EU fishing fleet gets up to € 1.5 billion in tax breaks, despite emissions
A new report revealed on Monday September 20 that the EU fishing fleet receives up to € 1.5 billion in tax breaks each year, despite emitting the same amount of CO2 as Malta in a year by burning fuel.
The fleet, which consists of some 63,600 active vessels, consumes 2.3 billion liters of fuel each year to deliver 5.2 million tonnes of seafood worth an estimated 7.7 billion euros , according to figures published in 2018.
Burning this fuel produces almost 7.3 million tonnes of CO2 per year, which is the same amount of CO2 emitted by all of Malta in 2019.
Yet the EU fishing industry avoids paying taxes of between 759 and 1.5 billion euros each year on this fuel, according to a report by the NGO Our Fish.
Now marine activists are calling on the European Commission to remove tax exemptions for the fishing industry as part of the current review of tax rules.

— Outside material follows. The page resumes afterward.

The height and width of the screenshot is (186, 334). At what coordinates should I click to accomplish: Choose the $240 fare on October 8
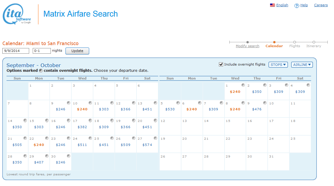pyautogui.click(x=235, y=109)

They say the ‘polluter pays’ principle should also apply to the EU fishing fleet, as it is responsible for burning fossil fuels.
Their report adds that this amount of money should be used to finance a transition to more energy-efficient fishing methods and the training of people for new jobs.
“These EU tax breaks not only worsen overfishing and jeopardize the health of the oceans, but they are also fueling climate change, the impacts of which will further disadvantage small-scale, low-impact fishermen,” said Rebecca Hubbard of Our Fish.
“At this stage of the climate emergency, every tonne of CO2 counts,” she added, stressing that reducing tax subsidies in the industry would accelerate the green transition in the sector.
According to Green MP Grace O’Sullivan, “[these] the subsidies have created a skewed system that prompts large vessels and fleets to engage in practices that actively harm the marine environment and deplete already threatened fish stocks. “
And they are “a key obstacle” to achieving emission reductions and reversing the biodiversity crisis, she added.
MEPs had previously called for the phasing out of all environmentally harmful subsidies by 2027.
As part of the Green Deal, the European Commission is revising the directive on energy taxation in order to align taxation with energy and climate policies.
But the review has been criticized for applying only a small nominal tax to the fishing industry.
“Tax exemptions for the fishing industry should be completely removed from the revised directive and all energy products taxed on the basis of their energy and carbon content,” Hubbard said.
The report also suggests that the removal of tax exceptions should be combined with an increase in the fisheries budget of EU member states in order to stimulate a more sustainable fisheries sector.